The U.S. National Institutes of Health (NIH) said on Tuesday it had launched a new study to assess how patients on immunosuppressive therapy after kidney transplant, who did not respond to the first two doses of COVID-19 vaccine, respond to a third dose.

The study, sponsored by the National Institute of Allergy and Infectious Diseases (NIAID), aims to determine whether a third dose of either Moderna or Pfizer/BioNTech COVID-19 vaccine could help kidney transplant patients overcome the problem of not developing immune response to the coronavirus even after vaccination.

U.S. health regulators have said more scientific evidence was needed to ascertain the need for booster vaccine shots, but have indicated that a third shot may be needed for people with compromised immune systems.

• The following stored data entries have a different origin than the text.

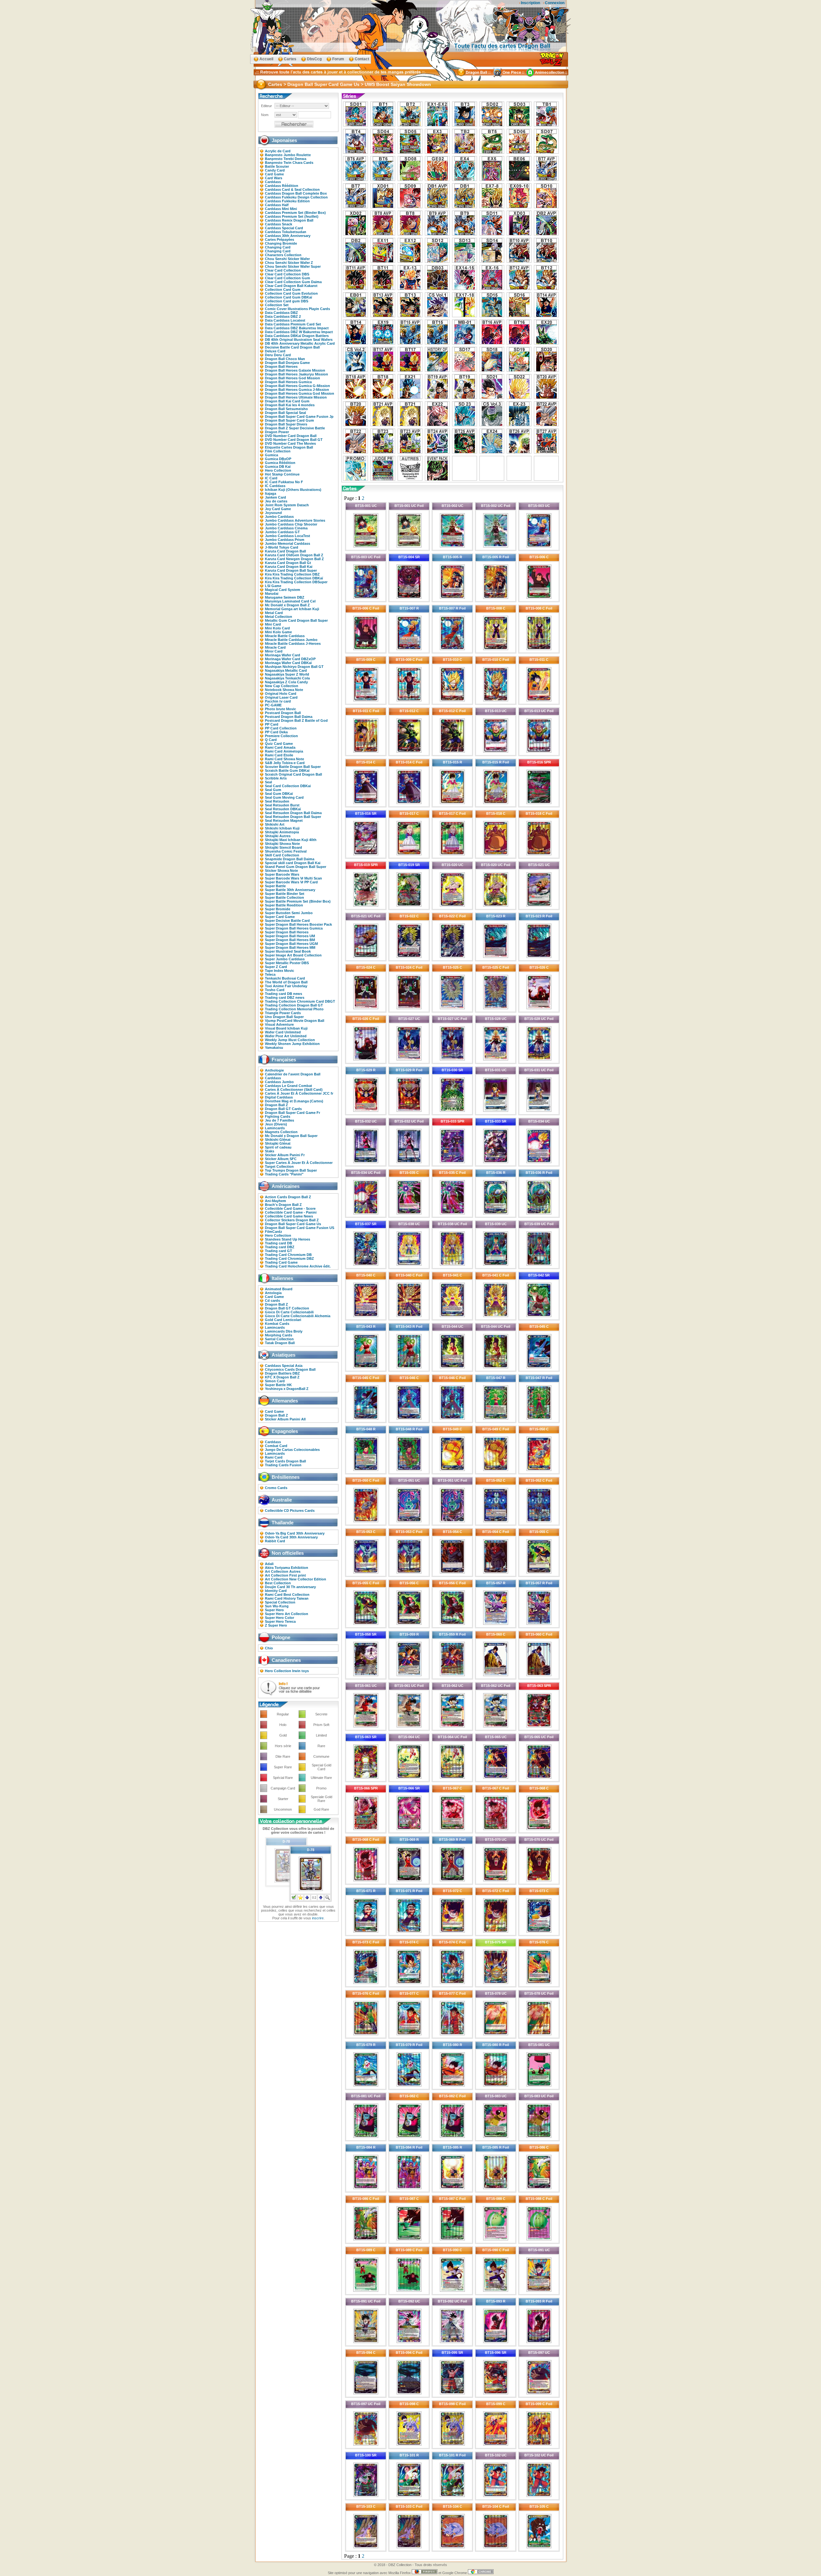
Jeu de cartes (276, 501)
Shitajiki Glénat (278, 1143)
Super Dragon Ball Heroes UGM (291, 944)
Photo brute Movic (280, 709)
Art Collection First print (285, 1575)
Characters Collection (283, 255)
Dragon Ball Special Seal (285, 413)
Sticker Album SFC (281, 1159)
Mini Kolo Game (278, 632)
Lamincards (275, 1128)
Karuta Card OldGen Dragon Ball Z (294, 555)
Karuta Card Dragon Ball (285, 551)
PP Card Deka (276, 732)
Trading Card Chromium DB (288, 1255)
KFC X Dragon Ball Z (282, 1377)
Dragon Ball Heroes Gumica (288, 382)
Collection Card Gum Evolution (291, 293)
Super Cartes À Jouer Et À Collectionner (299, 1163)
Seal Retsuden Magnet (284, 820)
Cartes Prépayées (279, 239)
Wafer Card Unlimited (283, 1032)
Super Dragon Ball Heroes (287, 932)
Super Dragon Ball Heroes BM (290, 940)
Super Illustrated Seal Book (288, 951)
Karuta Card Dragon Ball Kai (288, 566)
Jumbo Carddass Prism (284, 540)
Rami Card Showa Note (284, 759)
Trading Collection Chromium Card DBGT (300, 1001)
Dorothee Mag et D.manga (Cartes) (294, 1101)
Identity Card (276, 1591)
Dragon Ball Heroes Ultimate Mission (296, 397)
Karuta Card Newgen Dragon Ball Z (294, 559)
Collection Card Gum (282, 289)
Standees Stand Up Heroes (287, 1239)
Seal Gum (273, 790)
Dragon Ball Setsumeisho (286, 409)
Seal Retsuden (277, 801)
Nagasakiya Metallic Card (286, 670)
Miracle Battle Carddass (285, 636)
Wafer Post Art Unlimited (286, 1036)
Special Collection (280, 1602)
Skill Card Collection (282, 855)
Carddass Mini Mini (281, 209)
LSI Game (273, 586)
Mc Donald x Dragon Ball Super (291, 1136)
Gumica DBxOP (278, 459)
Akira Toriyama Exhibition (286, 1568)
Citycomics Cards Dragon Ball (290, 1369)
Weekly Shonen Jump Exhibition (292, 1044)
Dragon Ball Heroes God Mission (292, 378)
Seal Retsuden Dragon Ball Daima (293, 813)
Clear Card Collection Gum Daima (293, 282)
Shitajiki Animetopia (282, 832)
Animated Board (278, 1289)
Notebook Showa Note (284, 690)
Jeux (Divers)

Top U.S. infectious disease expert Dr Anthony Fauci last week said the United States was working to give additional COVID-19 booster shots to Americans with compromised immune systems as quickly as possible.

The pilot study is being conducted at Johns Hopkins University in Baltimore and will enroll up to 200 adults aged 18 years or older who have received a kidney transplant at least a year prior to enrollment.

The study also aims to identify characteristics that could help distinguish those kidney transplant recipients who would benefit from a third dose from those who might require a different approach to achieve protection.

Findings from the study will inform a subsequent, larger phase of the trial that will include other strategies to induce an immune response against the coronavirus, NIH said.